A-maze-ing

'Always look underneath' is sound advice when identifying a mushroom. These blushing brackets, frequent on moribund willows, look nothing special on top but the pores below are characteristic and explain the scientific name Daedaleopsis confragosa.

Daedalus was the architect employed by King Minos of Crete to create an underground maze of “numberless winding passages and turns that opened into one another, seeming to have neither beginning nor end” in which to imprison the queen's monstrous birth, the Minotaur, requiring an annual ration of hapless sacrificial youths and maidens until Theseus, with the help of his lover Ariadne, slew the monster in the maze and unravelled his way out.
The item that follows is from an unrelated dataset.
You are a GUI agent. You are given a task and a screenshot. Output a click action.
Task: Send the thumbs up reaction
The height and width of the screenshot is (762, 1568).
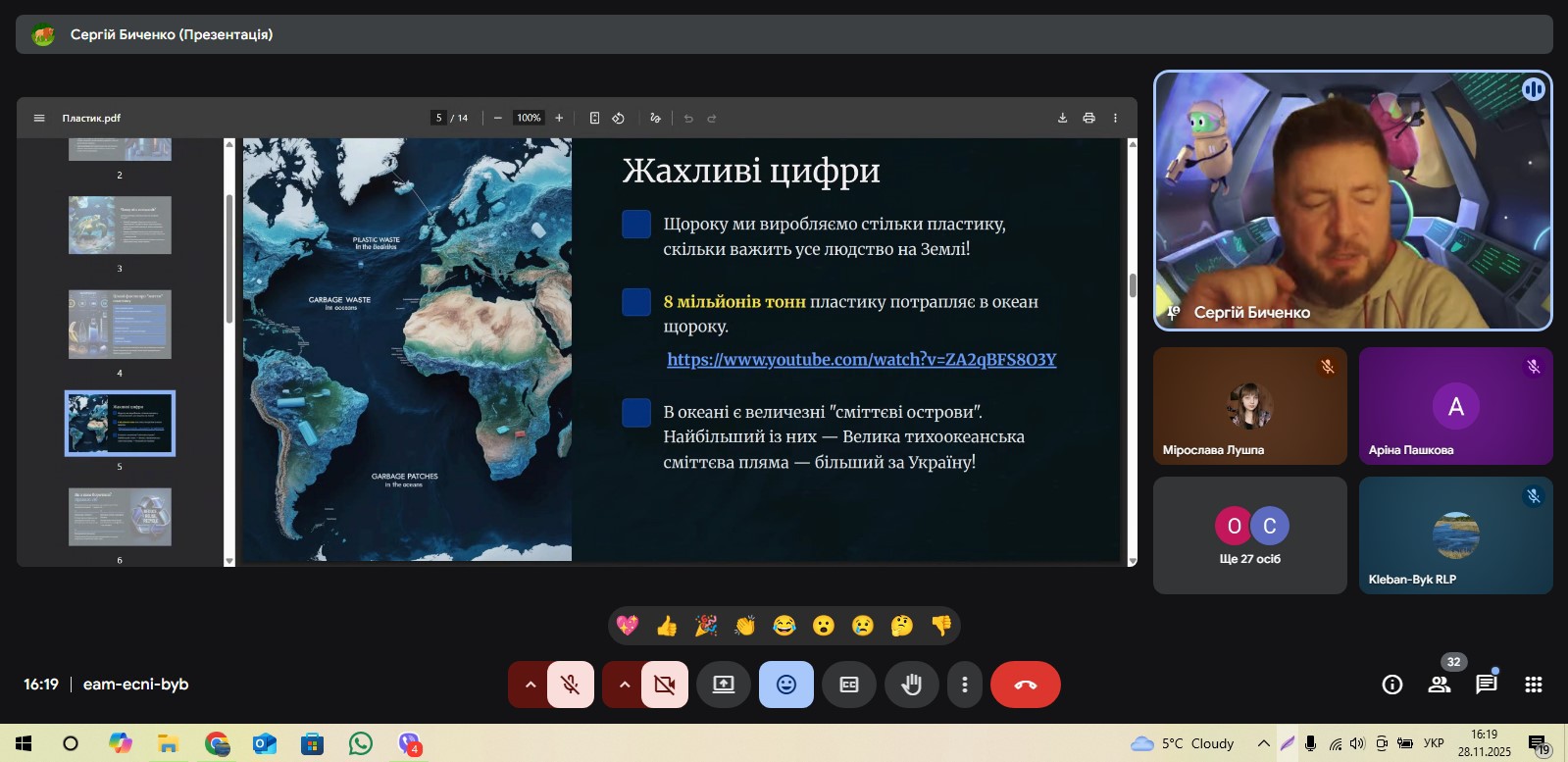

The insets here show the intricate pattern of mazy pores under the Daedaleopsis. The name was bestowed by the 18th century naturalist James Bolton, a self-taught weaver's son who published An History of Fungusses growing about Halifax in 1790. The three volume tome was the result of dedicated study and not a few challenges. He laments
One curious and extraordinary Fungus was found growing on a Log of Wood, in the cellar of a Publick House in Leeds, in the beginning of October, 1788... I had an opportunity of drawing it when fresh and newly gathered, but it is in the possession of a Man of such a temper (who is no Naturalist) that no offers I could make him would prevail him to part with it! Perhaps the fearsome publican required some living lad or lass as suitable exchange.